Where the lap landed

The video with the on-screen time isn’t live yet, and a quicker rider on our crew is going to show what this thing can really do in a clip down the road, so treat this as context, not a scoreboard. We ran timed laps on a tight supermoto track in Austria, and the Varg turned a 1:09.272 on Pirelli Diablo Rosso IV rubber at 82°F. Just above it sit the Suzuki GSX-S1000GX (2024, Bridgestone T32, 88°F) and the Honda CB650R E-Clutch (2024, Dunlop Roadsmart II, 88°F) at 1:09.1, plus the Harley-Davidson Pan America 1250 ST (2025, Michelin Scorcher Sport, 86°F) at 1:09.107. Just below are the KTM 1290 Super Adventure S (2021, Mitas Terra Force-R, 100°F) at 1:09.3 and the QJ Motor SRT 700 SX (2025, Metzeler Tourance, 102°F) at 1:09.349. Read those with the tire and the asphalt temp right next to them, because both move the number more than you’d think.
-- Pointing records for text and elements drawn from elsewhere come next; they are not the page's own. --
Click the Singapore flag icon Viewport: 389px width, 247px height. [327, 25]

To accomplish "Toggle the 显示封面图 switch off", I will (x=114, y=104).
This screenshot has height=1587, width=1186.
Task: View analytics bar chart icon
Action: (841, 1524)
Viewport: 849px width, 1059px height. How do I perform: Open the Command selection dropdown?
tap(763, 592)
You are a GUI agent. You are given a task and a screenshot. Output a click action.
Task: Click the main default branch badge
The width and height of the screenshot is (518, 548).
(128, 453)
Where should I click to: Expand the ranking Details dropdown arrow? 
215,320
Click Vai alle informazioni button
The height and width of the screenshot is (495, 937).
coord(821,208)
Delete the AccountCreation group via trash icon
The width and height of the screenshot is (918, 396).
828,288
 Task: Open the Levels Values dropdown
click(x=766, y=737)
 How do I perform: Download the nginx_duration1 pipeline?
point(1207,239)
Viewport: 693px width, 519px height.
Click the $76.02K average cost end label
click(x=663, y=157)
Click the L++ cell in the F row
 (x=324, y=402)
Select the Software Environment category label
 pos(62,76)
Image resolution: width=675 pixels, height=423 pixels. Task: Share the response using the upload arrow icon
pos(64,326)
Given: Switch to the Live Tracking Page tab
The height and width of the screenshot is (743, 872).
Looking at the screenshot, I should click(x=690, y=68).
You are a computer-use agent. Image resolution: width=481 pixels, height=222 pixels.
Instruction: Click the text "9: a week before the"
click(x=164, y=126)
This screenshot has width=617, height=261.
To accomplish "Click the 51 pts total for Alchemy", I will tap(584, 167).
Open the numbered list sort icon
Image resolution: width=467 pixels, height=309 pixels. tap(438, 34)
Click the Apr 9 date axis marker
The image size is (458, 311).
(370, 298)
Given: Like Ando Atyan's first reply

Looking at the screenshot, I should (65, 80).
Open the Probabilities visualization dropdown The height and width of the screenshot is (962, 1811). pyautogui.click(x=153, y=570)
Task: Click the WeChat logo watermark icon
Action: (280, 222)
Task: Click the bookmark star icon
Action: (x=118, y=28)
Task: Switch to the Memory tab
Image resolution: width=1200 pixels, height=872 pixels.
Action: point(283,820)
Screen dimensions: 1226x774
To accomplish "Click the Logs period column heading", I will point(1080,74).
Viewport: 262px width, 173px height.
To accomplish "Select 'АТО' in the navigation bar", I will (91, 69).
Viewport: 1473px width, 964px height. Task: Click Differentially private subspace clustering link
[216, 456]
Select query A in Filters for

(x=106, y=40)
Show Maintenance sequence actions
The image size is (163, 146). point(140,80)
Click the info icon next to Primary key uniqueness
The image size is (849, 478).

About that track in Austria

This is a compact supermoto loop, tight hairpins, quick changes of direction, a couple of short straights. It’s not a big racetrack and it isn’t trying to be. It stands in for the stuff you actually ride: city streets, alpine passes, narrow back roads. Ten warm-up laps, one flying lap, simple and strict. What I really take from a day like this isn’t the time, it’s how fast a bike earns my trust. The Varg didn’t fully earn mine in ten laps, and that’s the most honest thing I can tell you. But it flat-out floored me, and the fact that you can chase this kind of adrenaline with zero noise, next to a schoolyard if you wanted, is genuinely new. I need to ride one off-road next. I can’t wait.